Подошли партизаны, молча подхватили на руки Наумова, Никиту, оружие убитых. Анюта пошла сама, опираясь на плечо Трофимыча. В ее санитарной сумке, которую нес Трофимыч, лежала игрушка — не то заяц, не то собака с длинными ушами и коротким хвостом.

— Лукерьиной дочке отдай, как вернемся, — подсказал Трофимыч, — пускай ребенок порадуется.

Анюта не ответила, только посмотрела на Коткова странными, какими-то одичалыми глазами.

* * *

Потеря Борового не обескуражила Наумова. Он знал, что это может случиться в любую минуту. Расположенное на узком перешейке между двумя широкими и длинными болотами село как бы запирало на замок отвоеванный у немцев еще в октябре клочок советской земли. Позади, в сожженном селе, находился штаб отряда «Смерть фашизму», далее, в лесу, — основная партизанская база, склады продовольствия, беженцы, еще дальше — аэродром. Все это, кроме аэродрома, с воздуха не просматривалось. В ноябре сюда были переброшены из-под Старой Руссы восьмой егерский батальон и два батальона СС. Эсэсовцев вскоре отозвали, а егеря остались. За последние две недели Боровое шесть раз переходило из рук в руки. Впервые оно было взято немцами в августе. Наумова тогда в отряде не было. Он еще командовал стрелковым взводом под Москвой.

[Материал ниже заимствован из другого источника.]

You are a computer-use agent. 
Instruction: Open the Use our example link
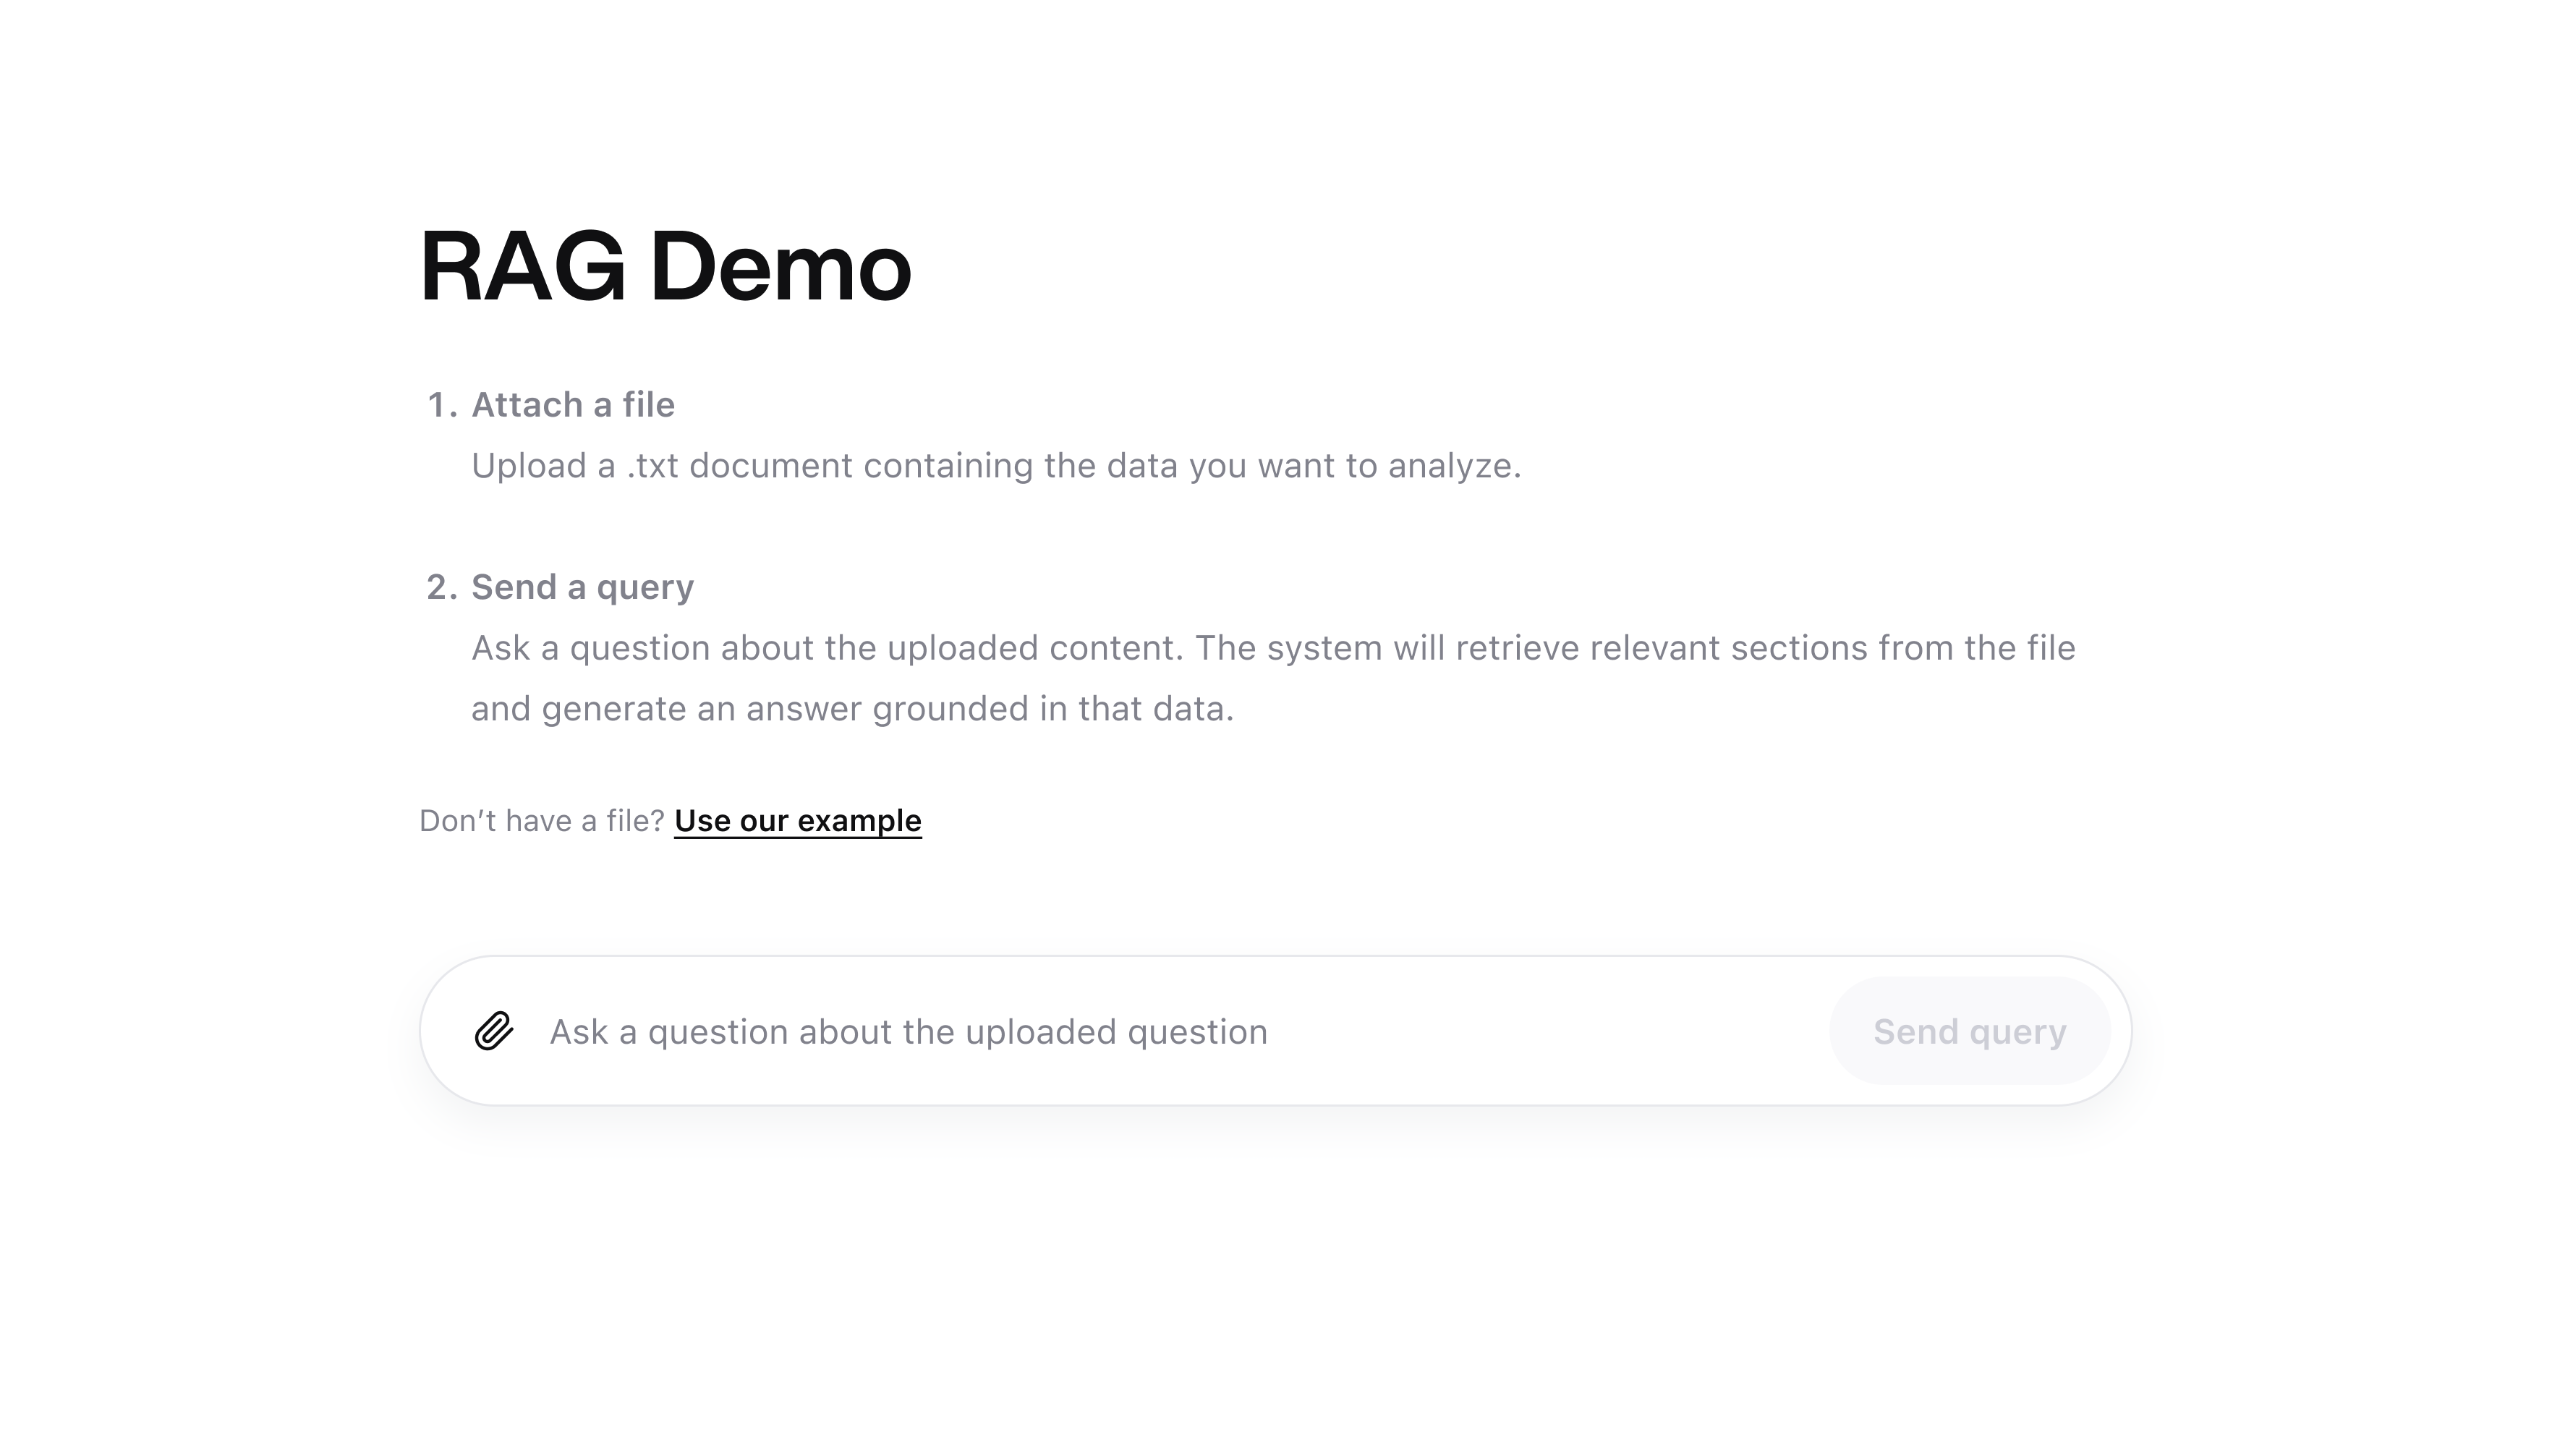[797, 821]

Лежа на волокуше, он смотрел в небо и думал. Волокушу тянула чем-то знакомая Наумову тощая партизанская кобыла, тянула безостановочно и старательно, и лопатки раненого осязали каждую кочку, каждый попавшийся под волокушу сучок, но Наумов старался этого не замечать, упорно заставляя себя думать совсем о другом. Нет, неудача не убила его. Она только разозлила, а злость — это как раз то, чего Наумову недоставало. Через день-два он вернется сюда и возвратит Боровое. Непременно возвратит!

Стало совсем темно. У Анюты потерялся сапог, и она долго искала его среди горелых сучьев, и рассвирепевший неожиданно для всех Наумов, не стесняясь, материл ее и Трофимыча, стоявшего рядом, и даже после того, как она нашла сапог, они долго еще ругались, и Наумов обвинял Трофимыча в подрыве его, наумовского, авторитета.

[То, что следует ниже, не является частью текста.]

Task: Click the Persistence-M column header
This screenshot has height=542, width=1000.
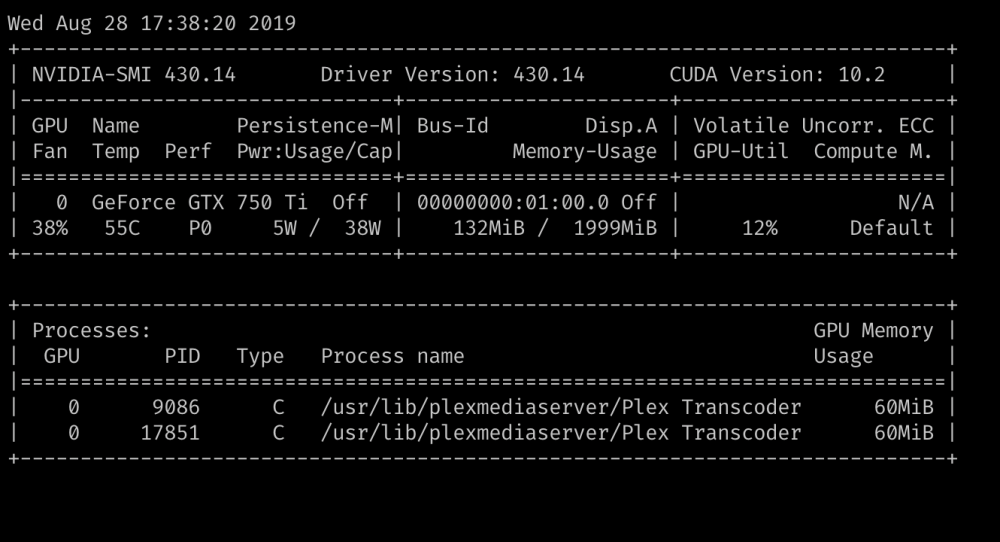Action: (x=315, y=126)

Ночевали они на зеленом болотном мху, освобожденном от снега и покрытом сверху лапником, а с рассветом двинулись дальше, и снова Наумов и Котков спорили, на этот раз из-за выбранного направления. Котков советовал идти влево, а Наумов приказывал двигаться вправо.

Утром Анюта с удивлением увидела, что кроме нее и Коткова с Наумовым идут только восемь бойцов. Куда девались остальные, никто не знал, и каждый гадал по-своему.

День выдался пасмурный. Время от времени принимался лениво падать снег, потом переставал, и без того тонкий ледок на болоте начал подтаивать.

Отношения с Наумовым обострились, когда последний понял, что Анюта не может извлечь застрявший в его руке осколок. Напрасно Анюта уверяла, что делать хирургические операции ее не учили. Раздраженный болью и еще чем-то, о чем Анюта могла только догадываться, Наумов ее не слушал. В довершение ко всему он случайно обнаружил Любкин подарок. Делая перевязку, Анюта нагнулась, и плюшевый заяц выпал из-за пазухи. Потеряв самообладание, Наумов пнул зайца ногой и закричал на весь лес:

— В куклы играете, мать вашу!.. В куклы! Зайцев носите, а раненых вынести не сумели!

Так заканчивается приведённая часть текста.